Up to 20,000 people could be dead in this war-divided country — victims of a perfect storm of extreme weather and state neglect. As rescue workers search for the missing and bury the dead, survivors carry their own wounds.
When two poorly maintained dams burst Sunday, unleashing a towering wall of water on unsuspecting towns and villages, they shattered ordinary evenings and special occasions alike.
In Derna, the worst-hit city, two newlyweds were found dead beneath their staircase, the bride in her dress and the groom in his suit. Outside an obstetrics hospital Thursday, two brothers were searching for their sister and her newborn after their home was washed away.
“This is a tragedy in which climate and capacity has collided,” U.N. aid chief Martin Griffiths said during a briefing in Geneva on Friday. The U.N. humanitarian office had sent a disaster coordination team of 15 people to Libya, he said, redeployed from the earthquake zone in Morocco, as the region reeled from twin catastrophes.
“In Libya, we don’t know the extent of the problem,” Griffiths said. “The floods and the torrents and the destroyed buildings and the sludge still conceal the level of need and death.”
Doctors Without Borders said its representatives had toured three health centers in Derna and found one out of service because almost all of its medical staff had died. The other two were operating with volunteer doctors from Tripoli but were asking for more support, the group said, “mainly for mental health to support people coming to the center.”
There was a frenetic energy in central Derna on Friday as Post reporters returned for a second consecutive day. Anxious officers with walkie-talkies cleared the roads, fretting that a high-level official was on the way. Rumors abounded over who it might be.
Aid trucks were more visible than the day before, the cellphone network had been restored, and air force officers directed traffic. Hundreds of men in military fatigues and fluorescent coats lined the boulevards in formation.
In other coastal communities, the mood was more muted, as residents got on with cleanup and excavators combed the rubble for bodies. In Soussa, 60 miles west of Derna, the Sadaawi family recalled the happy, nervous energy in the house that Sunday evening, which seemed so long ago now.
Relatives were packed into every room, the children excited to see their cousins and the adults ready to prepare the feast. They slaughtered 13 sheep for the wedding, scheduled for Thursday, then lit the barbecue when evening fell and ate together beneath the pomegranate trees in their yard.
Inside the house, festive lanterns glowed from the ceiling and the youngest cousins played musical chairs in their party dresses. Alaam’s oldest brother, Najm, was running final errands in his car when the rains began.

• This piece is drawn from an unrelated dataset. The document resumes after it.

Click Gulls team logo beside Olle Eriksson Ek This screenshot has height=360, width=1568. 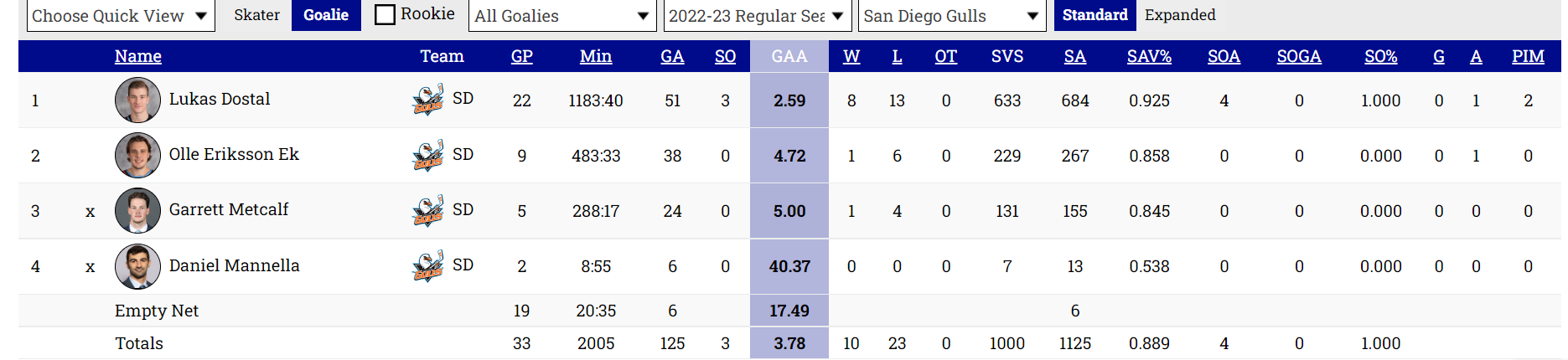click(x=428, y=155)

The downpour pummeled the town’s flat concrete roofs and wide green orchards. At 11:30 p.m., the water came crashing down the valley and through their front gates. “It happened in seconds,” Nizar, 40, recalled.
The lights cut, and the music stopped. The children froze.
By Friday evening, authorities in Soussa had counted 10 dead, 50 missing and 200 injured. Dozens of homes had slipped out to sea or been torn apart, the rubble strewn from land to shore. Few aid groups appeared to have reached the area.
Inside the Saadawi family home, muddy handprints covered almost every wall, rising with the stairs the family had scrambled up as the waters rose higher and faster. Some of the prints were small. “We were just grabbing the kids and throwing them up there,” Nizar said.
They all made it to the upper floor, the water up to their necks. Alaam said he and the other men held the children above their heads. Neighbors shouted from the rooftops as a family of six was washed away. The groom was sure then that he would die.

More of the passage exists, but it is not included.